Driving down the entrance road, a beautiful sight greeted us. The dry brown late fall scene was suddenly transformed into a wintry wonderland. The trees were laden with fluffy snow clinging to the branches, and the ground was covered with a clean white blanket. The picturesque chalet was lit up from inside, aglow in the evening darkness and skiers silently slid by on the lit trails. Winter!
We were in the Twin Cities, and took the opportunity to get in some skiing at Elm Creek Park Reserve where they make snow for a portion of their cross-country ski trails. Since there was no snow even Up North, we were grateful for the investment and industriousness of the park staff dedicated to keeping their ski trails open. Never mind that it was artificial snow – it was snow and skiing. So far they had covered only 1.3k of trail, and were working hard to add the additional portions to bring it up to 2.5k, but we were happy to have that. Despite the recent warm temperatures, nightly grooming and frequent replenishment with the snow guns had rendered very decent skiing. It was heavenly to ski along, pressing rusty muscles back into service and get some real glide. Feeling the cold air on my face and spending the evening outside skiing was nirvana! To add to the ambiance, real snow was falling, making us believe that maybe real winter was not far off after all. It didn’t amount to much, but that wasn’t the point.

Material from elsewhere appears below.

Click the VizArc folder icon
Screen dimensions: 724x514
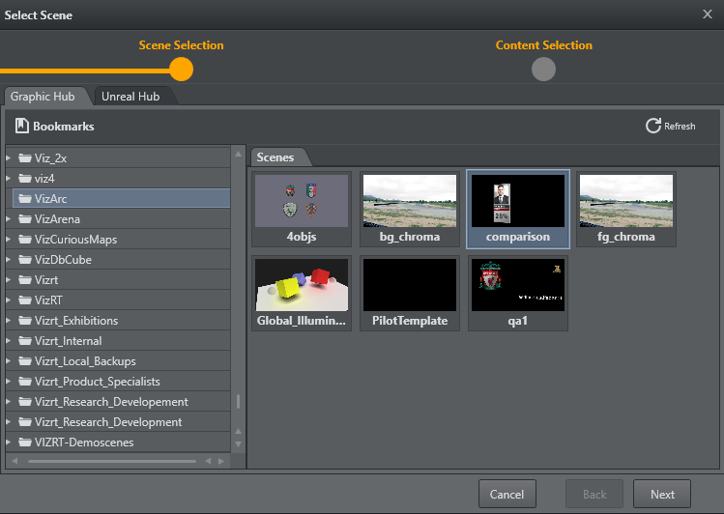(x=25, y=199)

Rich calls it “gerbil” skiing. Doing any distance at all on a 1.3k loop means lots of rotations around the same terrain. But last night no one complained about the repetitions. And once the dinner hour arrived, the trail emptied out and we had little competition for space. Make no mistake, it’s not the same as skiing in the woods, away from civilization and on real snow. But it’s the best we have right now.
I know it’s a worn out refrain, bemoaning losing the ferocity of winters past. So we look forward instead, and as we return to Duluth we are putting our hopes in the Winter Storm Warning that is out for tonight. Will we wake up to winter that is more than a small urban oasis, and snow that blankets not only our front yard but the ski trails across the street? We sure hope so.